> **Data items**:
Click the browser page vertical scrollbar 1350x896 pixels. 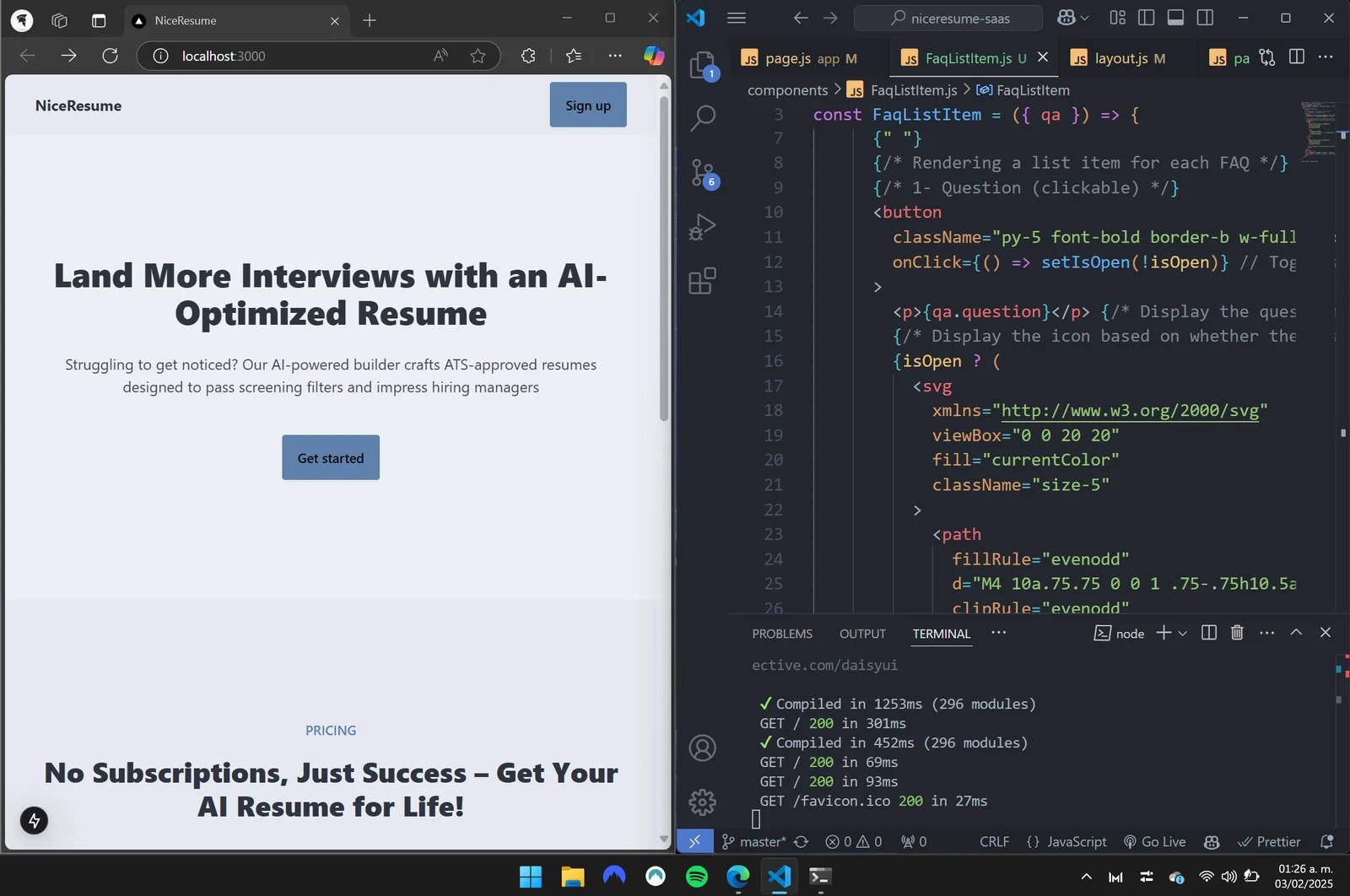pyautogui.click(x=664, y=253)
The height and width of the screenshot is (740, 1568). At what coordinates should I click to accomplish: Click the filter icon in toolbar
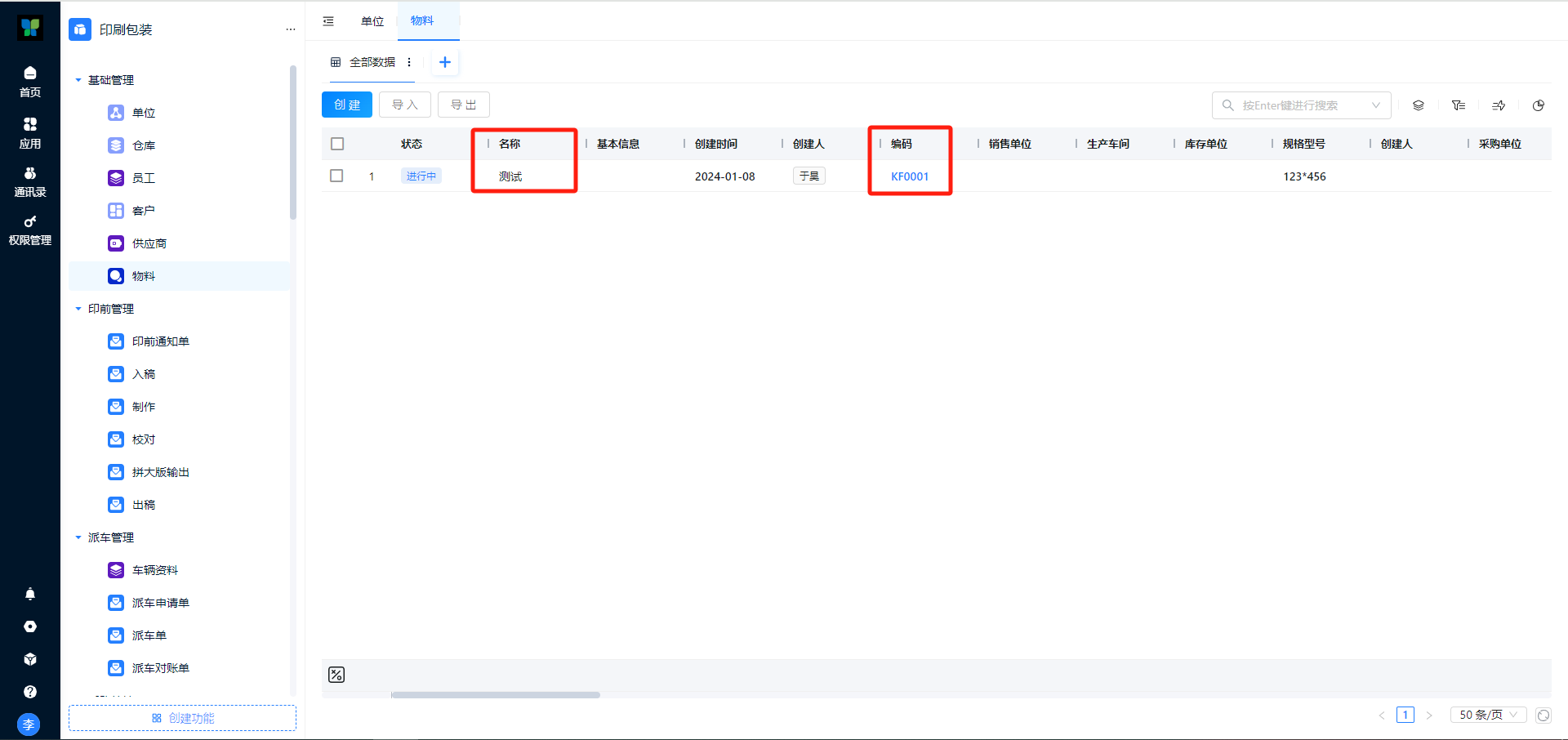[x=1459, y=105]
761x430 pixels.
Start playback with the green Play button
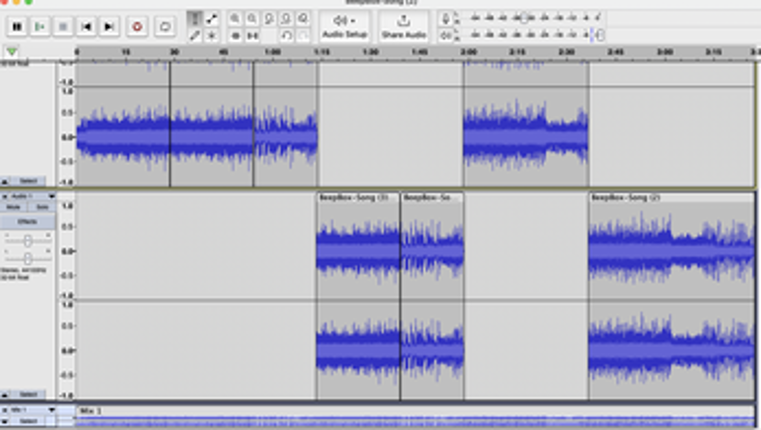(40, 27)
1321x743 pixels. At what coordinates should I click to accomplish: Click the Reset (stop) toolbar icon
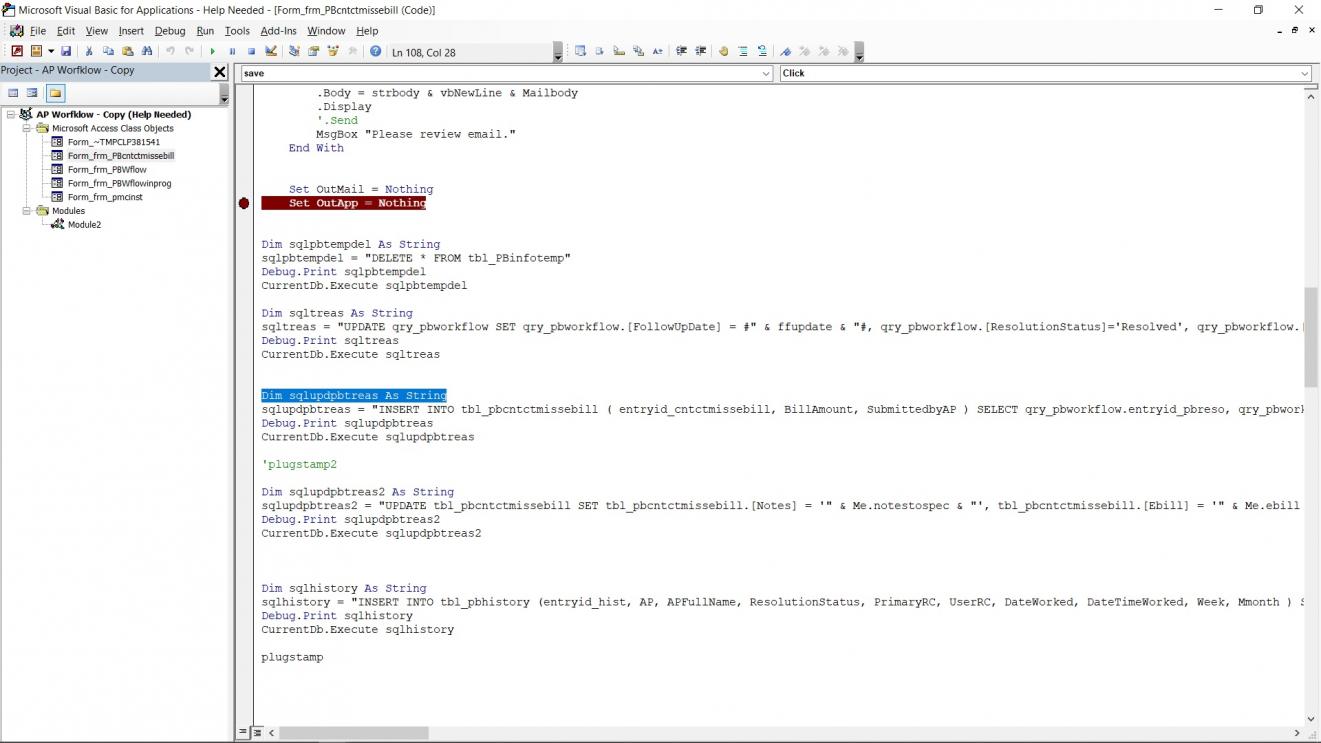(251, 51)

> **WORK ORDER**:
Please output only the lines running from the one that holds "1321x743 pixels. At" through the last line of the entries, both ends included, without any images.

> **SOLUTION**:
1321x743 pixels. At what coordinates should I click to accomplish: Click the Reset (stop) toolbar icon
(251, 51)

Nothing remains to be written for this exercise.